ALX Oncology is a publicly traded, clinical-stage immuno-oncology company focused on helping patients fight cancer by developing therapies that block the CD47 checkpoint pathway and bridge the innate and adaptive immune system. ALX Oncology’s lead product candidate, ALX148, is a next generation CD47 blocking therapeutic that combines a high-affinity CD47 binding domain with an inactivated, proprietary Fc domain. ALX148 has demonstrated promising clinical responses across a range of hematologic and solid malignancies in combination with a number of leading anti-cancer agents.
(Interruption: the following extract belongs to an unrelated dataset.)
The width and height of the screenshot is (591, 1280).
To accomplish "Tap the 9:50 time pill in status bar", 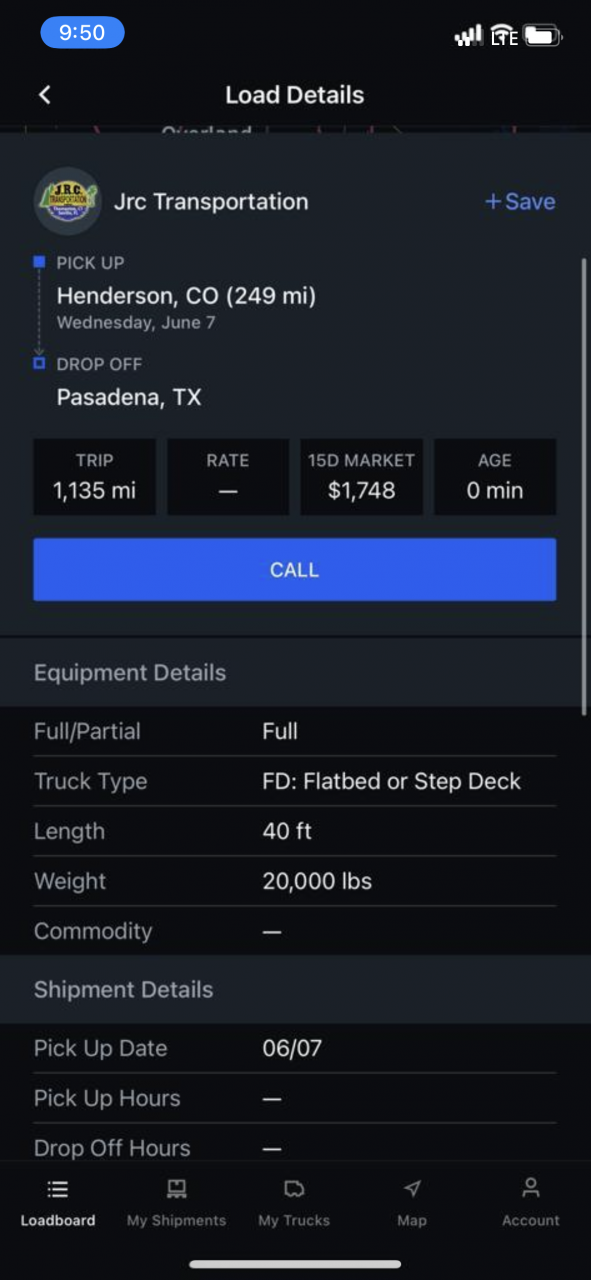I will click(82, 33).
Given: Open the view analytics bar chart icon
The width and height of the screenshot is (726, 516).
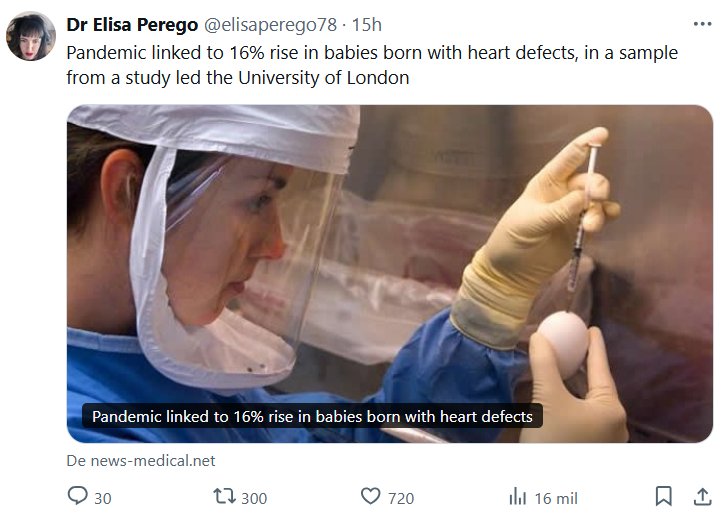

ALX Oncology intends to continue clinical development of ALX148 for the treatment of a range of solid tumor indications as well as MDS and AML.

Cautionary Note Regarding Forward-Looking Statements

This press release contains “forward-looking statements” within the meaning of the Private Securities Litigation Reform Act of 1995, as amended. Such forward-looking statements are based on ALX Oncology’s beliefs and assumptions and on information currently available to it on the date of this press release. Forward-looking statements may involve known and unknown risks, uncertainties and other factors that may cause ALX Oncology’s actual results, performance or achievements to be materially different from those expressed or implied by the forward-looking statements. Such forward-looking statements include, among other things, statements regarding the timing, size and completion of the proposed public offering of common stock and granting the underwriters a 30-day option to purchase additional shares.  The forward-looking statements contained herein are based upon ALX Oncology’s current expectations and involve assumptions that may never materialize or may prove to be incorrect. Actual results could differ materially from those projected in any forward-looking statements due to numerous risks and uncertainties, including but not limited to risks and uncertainties related to market conditions and satisfaction of customary closing conditions related to the proposed offering, and other risks. These and other risks are described more fully in ALX Oncology’s registration statement on Form S-1 filed with the SEC on December 7, 2020 and the prospectus included therein, as well as ALX Oncology’s other filings with the SEC from time to time, including its Quarterly Report on Form 10-Q filed with the SEC on November 12, 2020. Except to the extent required by law, ALX Oncology undertakes no obligation to update such statements to reflect events that occur or circumstances that exist after the date on which they were made.